TEXT:
>>>

Background: Visceral abdominal adipose tissue (VAT) may play an active role in the progression of coronary atherosclerosis. We examined the relation between VAT, non-alcoholic fatty liver disease and extent of coronary atheroma in patients with type 2 diabetes mellitus but no known coronary artery disease.
Methods: Coronary artery calcium and area, distribution and thickness of upper abdominal fat were measured in selected axial cross-sections from non-enhanced computed tomography (CT) scans of the chest. Coronary atheroma was assessed visually on a per vessel basis from 64 slice CT angiography using axial views and multi-format reconstructions. Fatty liver was diagnosed when liver density was <40 Hounsfield units (HU) or ≥10 HU below spleen density.
Results: The area of VAT was increased in patients with versus without multi-vessel coronary artery plaque (237.0 ± 101.4 vs 179.2 ± 79.4 mm(2), p<0.001). Waist circumference (101.6 ± 12.3 versus 95.3 ± 13.8 cm) and internal abdominal diameter (218.7 ± 33.0 vs 194.6 ± 25.7 mm) (both p<0.001) were increased in patients with multi-vessel plaque whereas subcutaneous fat was unrelated to coronary plaque. Presence of fatty liver (93/318 patients, 29.2%) did not correlate with presence or extent of coronary plaque. The correlation of VAT with multi-vessel plaque although nominally independent of the metabolic syndrome (p=0.04) was not independent of waist circumference.
Conclusion: In asymptomatic subjects with DM and no history of CAD area of VAT correlated with the presence and extent of coronary atheroma but as a risk predictor added little independent information to that obtained by more readily obtainable measures of adiposity-waist circumference and internal abdominal diameter.

<<<

THE DATA:
>>>

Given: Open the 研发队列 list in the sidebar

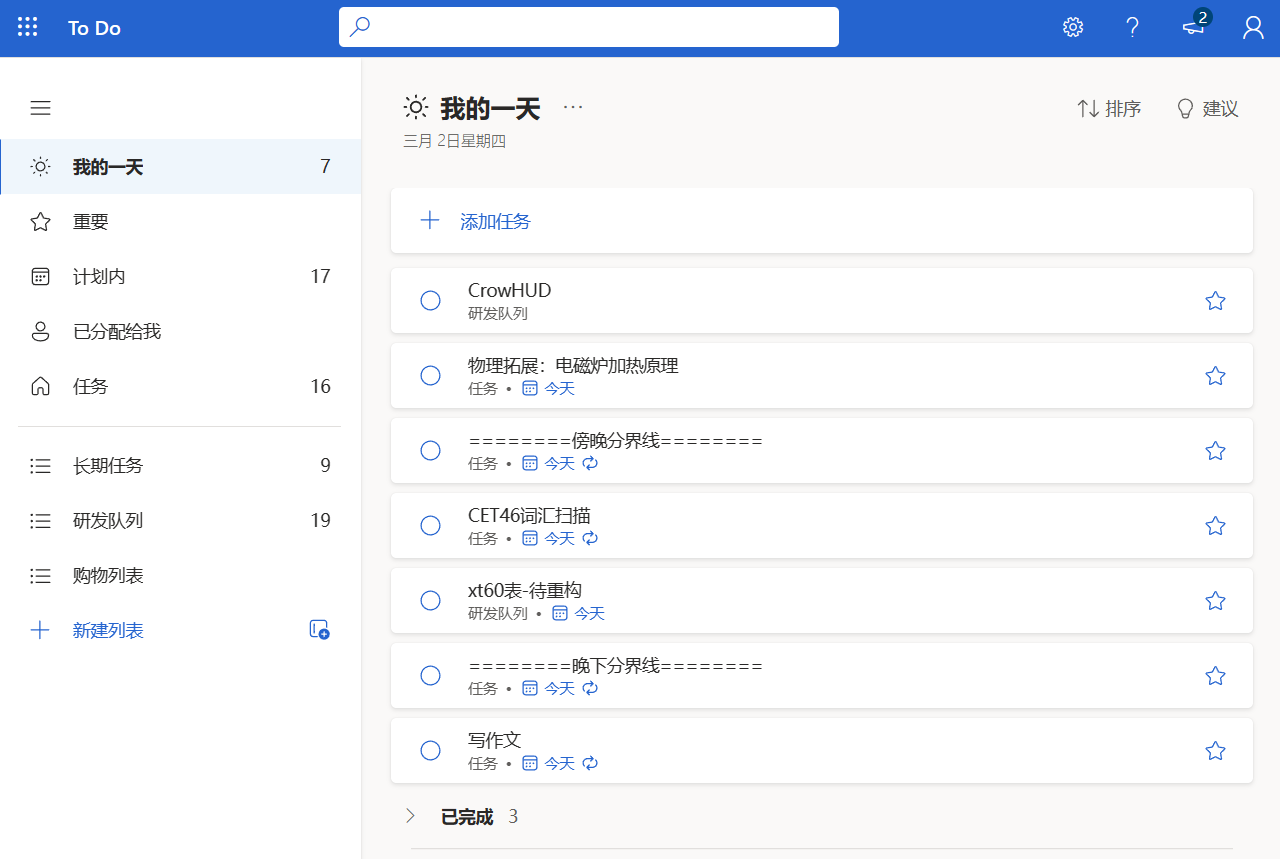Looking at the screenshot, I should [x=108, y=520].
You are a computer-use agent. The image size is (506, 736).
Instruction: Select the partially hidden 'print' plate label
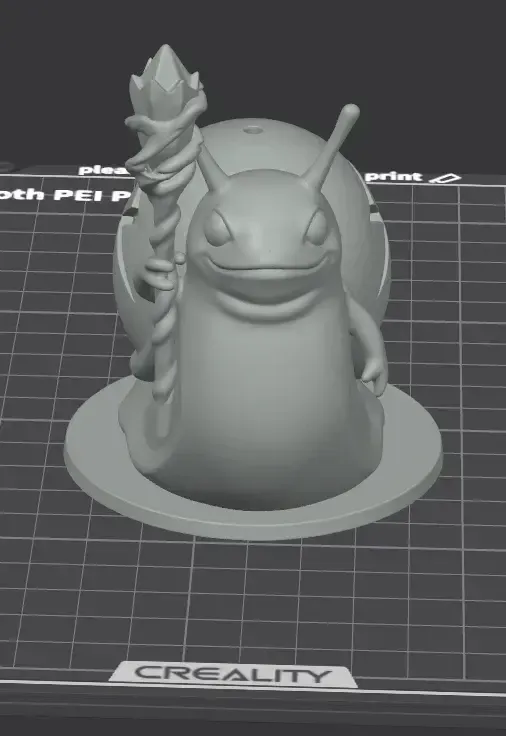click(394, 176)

<<<
>>>

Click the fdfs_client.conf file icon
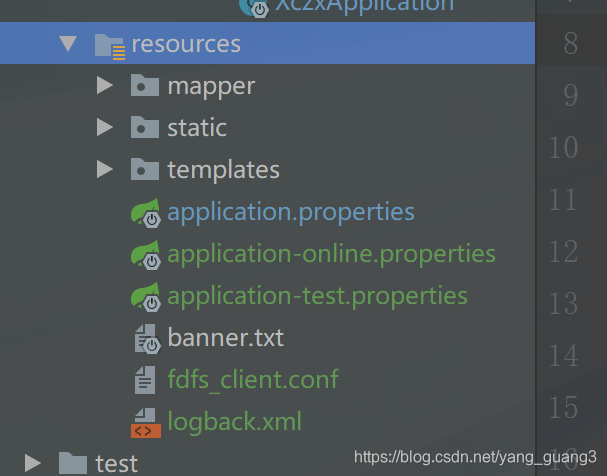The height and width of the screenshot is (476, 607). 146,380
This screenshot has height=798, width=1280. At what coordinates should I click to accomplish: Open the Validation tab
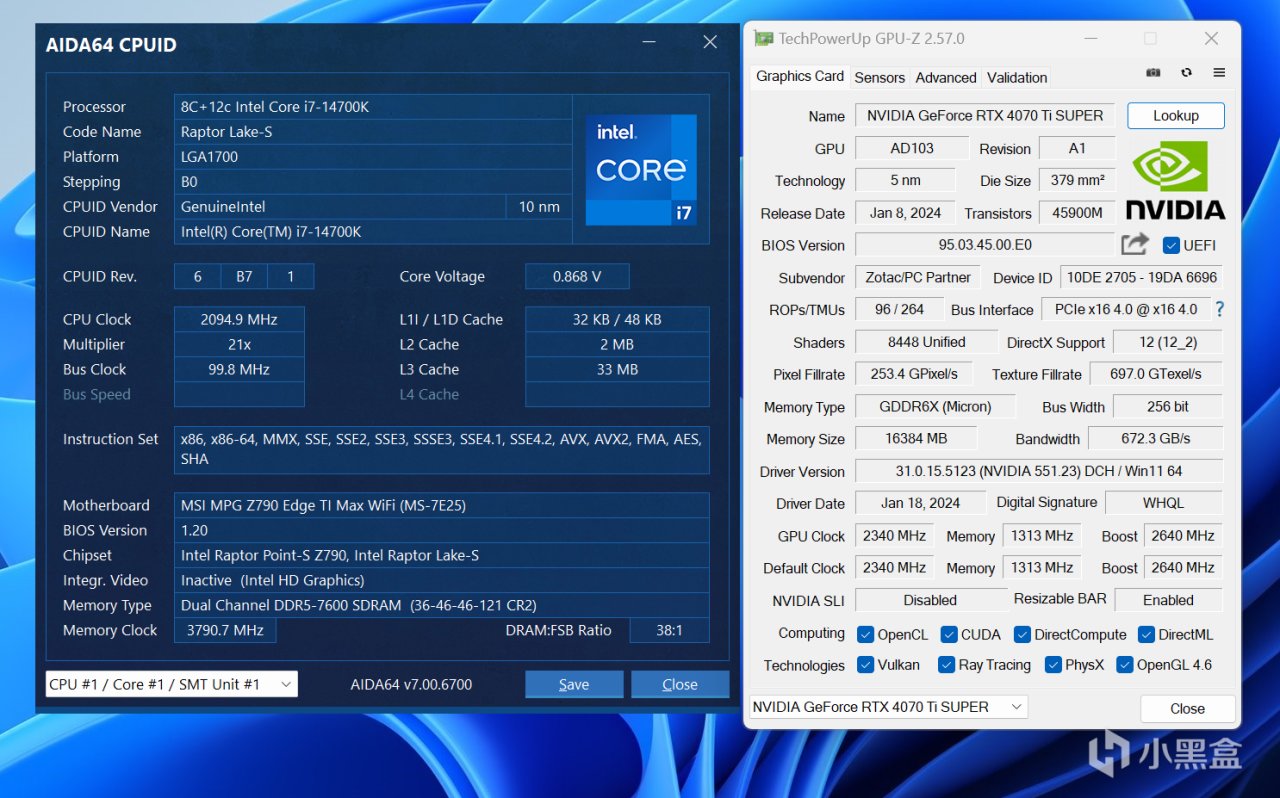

<<<
>>>

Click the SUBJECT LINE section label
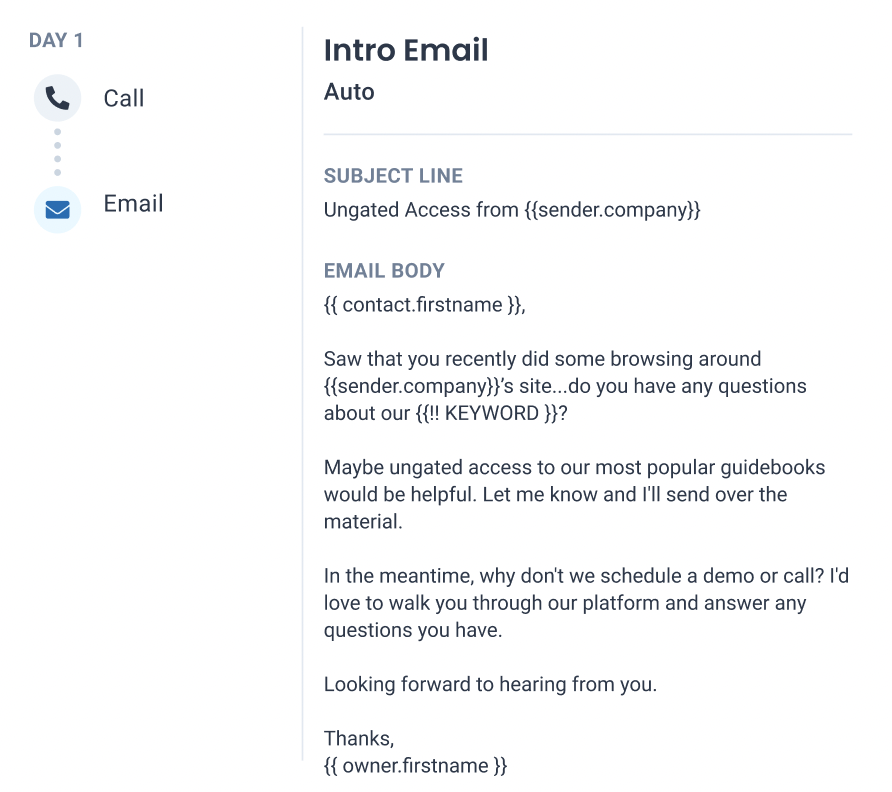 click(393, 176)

<<<

EXERCISE OBJECTIVE: From the abstract on abdominal fat and coronary atheroma, reproduce the stretch from "Background: Visceral abdominal" through "below spleen density." word for word.

WRITTEN RESPONSE:
Background: Visceral abdominal adipose tissue (VAT) may play an active role in the progression of coronary atherosclerosis. We examined the relation between VAT, non-alcoholic fatty liver disease and extent of coronary atheroma in patients with type 2 diabetes mellitus but no known coronary artery disease.
Methods: Coronary artery calcium and area, distribution and thickness of upper abdominal fat were measured in selected axial cross-sections from non-enhanced computed tomography (CT) scans of the chest. Coronary atheroma was assessed visually on a per vessel basis from 64 slice CT angiography using axial views and multi-format reconstructions. Fatty liver was diagnosed when liver density was <40 Hounsfield units (HU) or ≥10 HU below spleen density.